Post by Steve Crandell » Mon Feb 24, 2014 1:37 pm

pgollin wrote:.

It is entirely pointless to compare WW2 training/exercise firing rates and accuracy with real life.

.
The USN rate of fire might have been slower in actual combat before WWII, when ranges were artificially short, but as the war progressed shoot ranges got a lot longer.

There are all sorts of examples of ships achieving higher firing rates in actual combat that they did in training. There are also examples of ship that achieved the same accuracy.

If you achieve a straddle, shell placement in the straddle will be the same as it was in training. It's a matter of probability. You are more likely to achieve a first round straddle in actual combat if you trained to do that.
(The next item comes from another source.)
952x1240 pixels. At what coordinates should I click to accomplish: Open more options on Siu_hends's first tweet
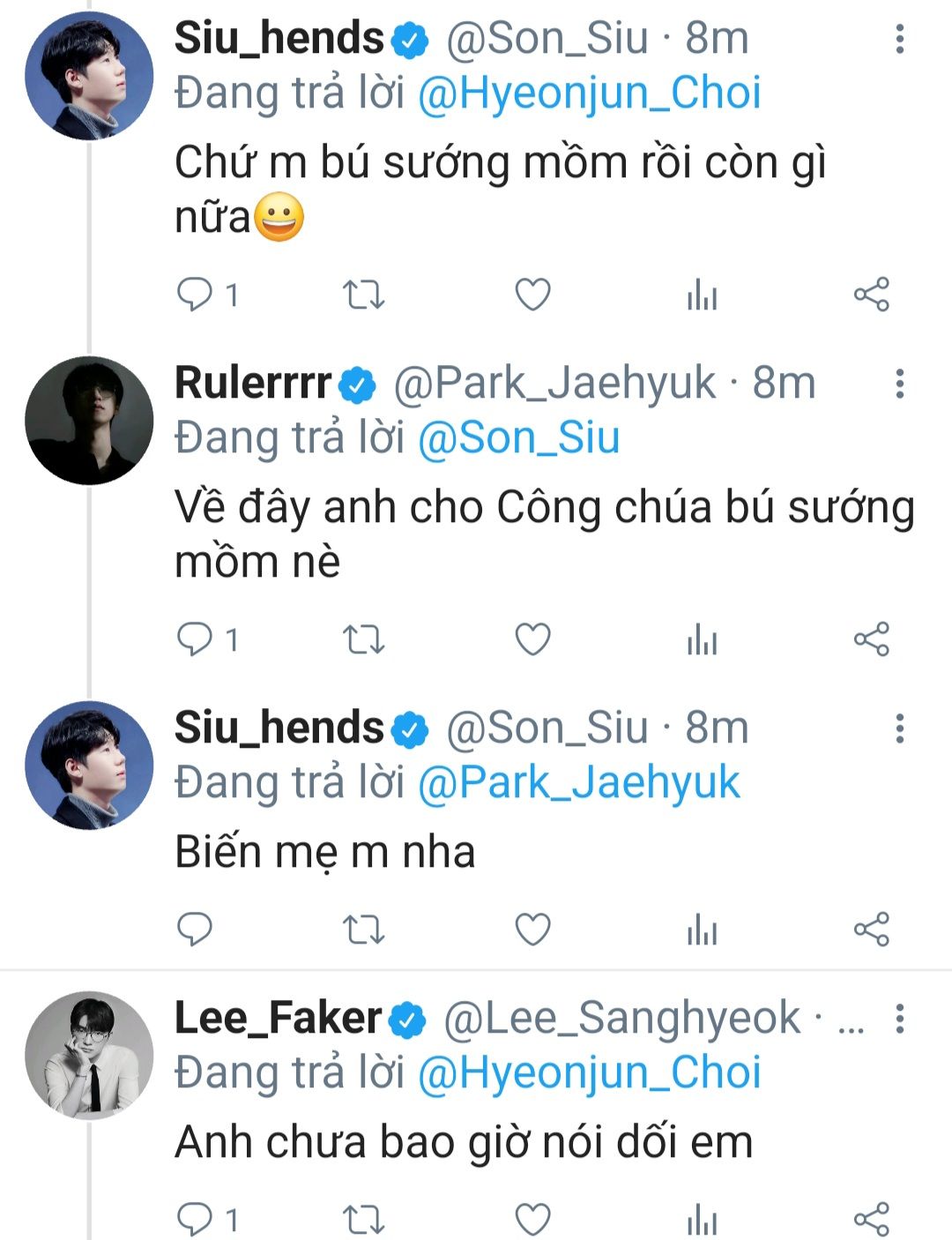(899, 39)
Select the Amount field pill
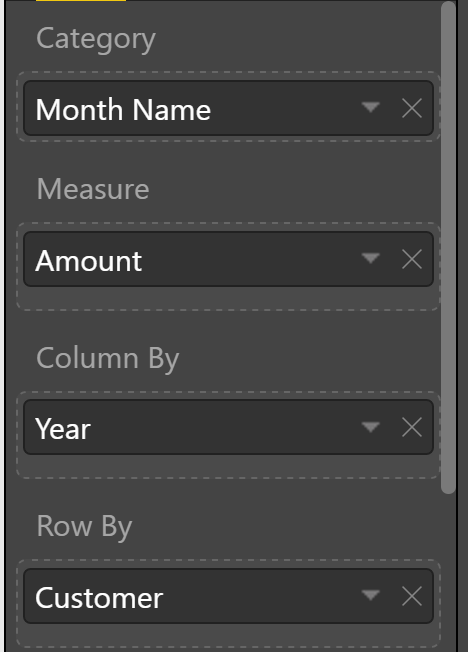This screenshot has height=652, width=468. click(x=228, y=259)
Also, training shoots were often used, not surprisingly, to train people. For example, USN ships fired fewer shells per salvo in training because it was cheaper that way. That often resulted in guns in succeeding salvos being at different temperatures. In actual combat they tended to fire full salvos. They also simulated casualties to fire control equipment during the shoot. They often rotated inexperienced personnel into positions on succeeding salvos. For these reasons, they would often do better in actual combat than in training.

It is common knowledge that if a ship does well in training and fleet competition (like Renown) that she will also tend to shoot better than other ships in actual combat.

Rates of fire in actual combat were often higher than in training. Again due to the training process slowing things down and the need to economize in training.

So no, it's not pointless to compare the two.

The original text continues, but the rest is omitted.